*** Opening Records for processing ***

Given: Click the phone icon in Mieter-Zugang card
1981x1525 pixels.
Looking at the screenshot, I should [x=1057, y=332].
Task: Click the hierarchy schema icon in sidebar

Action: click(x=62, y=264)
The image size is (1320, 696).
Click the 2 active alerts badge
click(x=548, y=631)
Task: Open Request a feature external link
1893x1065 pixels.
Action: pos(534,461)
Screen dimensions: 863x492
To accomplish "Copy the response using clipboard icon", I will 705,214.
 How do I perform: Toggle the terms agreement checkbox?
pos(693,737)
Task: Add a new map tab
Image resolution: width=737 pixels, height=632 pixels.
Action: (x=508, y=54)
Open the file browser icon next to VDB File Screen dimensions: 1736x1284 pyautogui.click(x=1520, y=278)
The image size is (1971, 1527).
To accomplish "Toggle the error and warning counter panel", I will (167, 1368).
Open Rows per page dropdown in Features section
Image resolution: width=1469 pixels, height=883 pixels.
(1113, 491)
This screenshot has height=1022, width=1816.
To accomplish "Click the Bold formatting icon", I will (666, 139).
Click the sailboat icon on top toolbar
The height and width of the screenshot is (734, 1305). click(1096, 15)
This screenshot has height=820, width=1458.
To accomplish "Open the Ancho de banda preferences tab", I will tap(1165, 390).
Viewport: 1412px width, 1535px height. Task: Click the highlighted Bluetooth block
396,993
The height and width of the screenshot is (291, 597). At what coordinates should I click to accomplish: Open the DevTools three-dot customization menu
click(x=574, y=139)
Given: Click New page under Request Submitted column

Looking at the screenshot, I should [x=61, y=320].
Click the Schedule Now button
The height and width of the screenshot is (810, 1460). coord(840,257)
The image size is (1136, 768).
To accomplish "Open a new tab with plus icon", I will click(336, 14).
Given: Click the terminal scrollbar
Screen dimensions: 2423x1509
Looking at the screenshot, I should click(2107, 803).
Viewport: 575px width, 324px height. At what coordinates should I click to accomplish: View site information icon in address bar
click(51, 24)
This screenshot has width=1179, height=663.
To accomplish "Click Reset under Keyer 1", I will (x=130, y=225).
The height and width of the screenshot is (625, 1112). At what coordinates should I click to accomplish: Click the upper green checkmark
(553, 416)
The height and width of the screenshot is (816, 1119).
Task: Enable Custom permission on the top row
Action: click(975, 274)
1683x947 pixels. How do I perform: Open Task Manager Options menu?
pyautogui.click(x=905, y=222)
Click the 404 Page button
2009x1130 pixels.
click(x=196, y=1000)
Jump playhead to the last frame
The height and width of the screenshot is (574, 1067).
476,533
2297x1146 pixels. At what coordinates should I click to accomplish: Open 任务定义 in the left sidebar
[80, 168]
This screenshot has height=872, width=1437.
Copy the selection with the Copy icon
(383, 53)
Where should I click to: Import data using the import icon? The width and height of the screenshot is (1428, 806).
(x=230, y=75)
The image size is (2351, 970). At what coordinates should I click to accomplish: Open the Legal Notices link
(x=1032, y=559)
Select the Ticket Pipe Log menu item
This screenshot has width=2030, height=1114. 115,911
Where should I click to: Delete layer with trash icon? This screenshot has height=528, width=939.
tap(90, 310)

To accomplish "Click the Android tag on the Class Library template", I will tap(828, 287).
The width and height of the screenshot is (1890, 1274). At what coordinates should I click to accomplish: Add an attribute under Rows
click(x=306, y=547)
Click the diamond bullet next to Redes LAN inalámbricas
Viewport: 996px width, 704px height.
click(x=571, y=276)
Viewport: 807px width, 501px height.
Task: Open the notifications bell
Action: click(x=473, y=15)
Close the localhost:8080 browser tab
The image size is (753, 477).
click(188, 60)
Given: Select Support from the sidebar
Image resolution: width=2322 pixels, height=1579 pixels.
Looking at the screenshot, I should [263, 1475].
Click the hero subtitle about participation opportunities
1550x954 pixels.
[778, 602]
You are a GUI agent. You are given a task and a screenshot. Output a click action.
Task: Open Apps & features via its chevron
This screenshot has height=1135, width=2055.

*** Closing Records for processing ***

Task description
Type out the records again exactly, line for line.

Answer
Given: Click the phone icon in Mieter-Zugang card
1981x1525 pixels.
Looking at the screenshot, I should [x=1057, y=332].
Task: Click the hierarchy schema icon in sidebar

Action: click(x=62, y=264)
The image size is (1320, 696).
Click the 2 active alerts badge
click(x=548, y=631)
Task: Open Request a feature external link
1893x1065 pixels.
Action: pos(534,461)
Screen dimensions: 863x492
To accomplish "Copy the response using clipboard icon", I will 705,214.
 How do I perform: Toggle the terms agreement checkbox?
pos(693,737)
Task: Add a new map tab
Image resolution: width=737 pixels, height=632 pixels.
Action: (x=508, y=54)
Open the file browser icon next to VDB File Screen dimensions: 1736x1284 pyautogui.click(x=1520, y=278)
The image size is (1971, 1527).
To accomplish "Toggle the error and warning counter panel", I will (167, 1368).
Open Rows per page dropdown in Features section
Image resolution: width=1469 pixels, height=883 pixels.
(1113, 491)
This screenshot has height=1022, width=1816.
To accomplish "Click the Bold formatting icon", I will (666, 139).
Click the sailboat icon on top toolbar
The height and width of the screenshot is (734, 1305). click(1096, 15)
This screenshot has height=820, width=1458.
To accomplish "Open the Ancho de banda preferences tab", I will tap(1165, 390).
Viewport: 1412px width, 1535px height. Task: Click the highlighted Bluetooth block
396,993
The height and width of the screenshot is (291, 597). At what coordinates should I click to accomplish: Open the DevTools three-dot customization menu
click(x=574, y=139)
Given: Click New page under Request Submitted column

Looking at the screenshot, I should [x=61, y=320].
Click the Schedule Now button
The height and width of the screenshot is (810, 1460). coord(840,257)
The image size is (1136, 768).
To accomplish "Open a new tab with plus icon", I will click(336, 14).
Given: Click the terminal scrollbar
Screen dimensions: 2423x1509
Looking at the screenshot, I should click(2107, 803).
Viewport: 575px width, 324px height. At what coordinates should I click to accomplish: View site information icon in address bar
click(51, 24)
This screenshot has width=1179, height=663.
To accomplish "Click Reset under Keyer 1", I will (x=130, y=225).
The height and width of the screenshot is (625, 1112). At what coordinates should I click to accomplish: Click the upper green checkmark
(553, 416)
The height and width of the screenshot is (816, 1119).
Task: Enable Custom permission on the top row
Action: click(975, 274)
1683x947 pixels. How do I perform: Open Task Manager Options menu?
pyautogui.click(x=905, y=222)
Click the 404 Page button
2009x1130 pixels.
click(x=196, y=1000)
Jump playhead to the last frame
The height and width of the screenshot is (574, 1067).
476,533
2297x1146 pixels. At what coordinates should I click to accomplish: Open 任务定义 in the left sidebar
[80, 168]
This screenshot has height=872, width=1437.
Copy the selection with the Copy icon
(383, 53)
Where should I click to: Import data using the import icon? The width and height of the screenshot is (1428, 806).
(x=230, y=75)
The image size is (2351, 970). At what coordinates should I click to accomplish: Open the Legal Notices link
(x=1032, y=559)
Select the Ticket Pipe Log menu item
This screenshot has width=2030, height=1114. 115,911
Where should I click to: Delete layer with trash icon? This screenshot has height=528, width=939.
tap(90, 310)

To accomplish "Click the Android tag on the Class Library template", I will tap(828, 287).
The width and height of the screenshot is (1890, 1274). At what coordinates should I click to accomplish: Add an attribute under Rows
click(x=306, y=547)
Click the diamond bullet next to Redes LAN inalámbricas
Viewport: 996px width, 704px height.
click(x=571, y=276)
Viewport: 807px width, 501px height.
Task: Open the notifications bell
Action: click(x=473, y=15)
Close the localhost:8080 browser tab
The image size is (753, 477).
click(188, 60)
Given: Select Support from the sidebar
Image resolution: width=2322 pixels, height=1579 pixels.
Looking at the screenshot, I should [263, 1475].
Click the hero subtitle about participation opportunities
1550x954 pixels.
[778, 602]
You are a GUI agent. You are given a task and a screenshot. Output a click action.
Task: Open Apps & features via its chevron
This screenshot has height=1135, width=2055.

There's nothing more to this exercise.